__EXCERPTED TEXT__.
Proposal: split numpy.distutils into it's own package

classic Classic list List threaded Threaded
11 messages Options
Reply | Threaded
Open this post in threaded view
|

Proposal: split numpy.distutils into it's own package

Dustin Spicuzza
Hey all,

[copied from https://github.com/numpy/numpy/issues/17620, as requested
by the feature request guidelines]

Cross-compiling scipy and other projects that depend on numpy's
distutils is a huge pain right now, because to do it [in addition to
lots of other details that you have to get right] you have to have both
a native and cross-compiled version of numpy installed. It seems pretty
unreasonable that I need a native version of numpy installed to compile
scipy. One might ask, why is this needed?

__WHAT TO WORK ON__.
Answer these about the post proposing to split numpy.distutils into its own package:
1. What is the number of the GitHub issue the post was copied from?
2. What two versions of numpy does the post say must both be installed to cross-compile?
3. How many messages does the thread contain?

__ITEMS__.
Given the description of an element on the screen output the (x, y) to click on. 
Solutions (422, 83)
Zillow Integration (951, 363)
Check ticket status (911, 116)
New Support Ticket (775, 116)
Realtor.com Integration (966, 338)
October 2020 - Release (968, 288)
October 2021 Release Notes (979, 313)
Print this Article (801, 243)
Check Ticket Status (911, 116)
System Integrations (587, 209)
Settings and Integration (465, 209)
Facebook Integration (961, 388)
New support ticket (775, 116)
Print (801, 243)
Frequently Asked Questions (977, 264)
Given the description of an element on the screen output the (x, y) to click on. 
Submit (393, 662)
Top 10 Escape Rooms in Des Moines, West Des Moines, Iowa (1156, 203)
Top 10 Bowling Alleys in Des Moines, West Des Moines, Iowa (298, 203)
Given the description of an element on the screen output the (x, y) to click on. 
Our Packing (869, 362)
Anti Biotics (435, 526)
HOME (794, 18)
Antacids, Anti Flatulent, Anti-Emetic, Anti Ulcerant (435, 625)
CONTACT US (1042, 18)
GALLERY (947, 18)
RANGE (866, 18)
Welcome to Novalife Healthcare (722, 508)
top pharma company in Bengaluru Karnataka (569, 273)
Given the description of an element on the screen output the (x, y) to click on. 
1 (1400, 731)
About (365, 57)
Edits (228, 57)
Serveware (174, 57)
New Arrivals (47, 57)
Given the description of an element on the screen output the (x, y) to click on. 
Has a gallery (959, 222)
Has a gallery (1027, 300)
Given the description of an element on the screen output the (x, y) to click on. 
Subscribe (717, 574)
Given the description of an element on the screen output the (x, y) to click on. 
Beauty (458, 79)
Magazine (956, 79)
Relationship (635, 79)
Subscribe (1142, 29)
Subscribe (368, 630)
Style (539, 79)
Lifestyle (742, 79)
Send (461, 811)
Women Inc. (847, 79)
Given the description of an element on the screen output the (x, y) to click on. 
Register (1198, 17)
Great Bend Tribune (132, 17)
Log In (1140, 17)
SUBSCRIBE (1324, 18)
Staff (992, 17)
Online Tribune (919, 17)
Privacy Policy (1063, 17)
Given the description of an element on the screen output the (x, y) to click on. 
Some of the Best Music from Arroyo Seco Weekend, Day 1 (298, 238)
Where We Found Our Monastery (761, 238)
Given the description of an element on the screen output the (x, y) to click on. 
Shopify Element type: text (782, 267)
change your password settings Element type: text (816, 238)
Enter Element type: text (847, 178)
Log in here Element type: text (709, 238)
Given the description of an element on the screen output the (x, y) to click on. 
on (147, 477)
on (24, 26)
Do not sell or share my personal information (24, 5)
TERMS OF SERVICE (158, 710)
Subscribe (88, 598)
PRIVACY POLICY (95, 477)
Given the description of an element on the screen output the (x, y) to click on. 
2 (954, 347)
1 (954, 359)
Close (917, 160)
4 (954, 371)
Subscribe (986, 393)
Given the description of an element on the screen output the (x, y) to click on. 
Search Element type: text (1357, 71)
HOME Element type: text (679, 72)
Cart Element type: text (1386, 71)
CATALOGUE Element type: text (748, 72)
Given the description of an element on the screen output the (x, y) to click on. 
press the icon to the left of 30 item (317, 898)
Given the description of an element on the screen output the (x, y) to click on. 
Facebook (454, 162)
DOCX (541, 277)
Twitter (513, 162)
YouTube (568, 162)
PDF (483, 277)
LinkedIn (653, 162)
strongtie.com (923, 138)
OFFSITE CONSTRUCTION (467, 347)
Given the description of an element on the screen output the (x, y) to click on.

__EXPECTED OUTPUT__.
1. 17620
2. A native version and a cross-compiled version
3. 11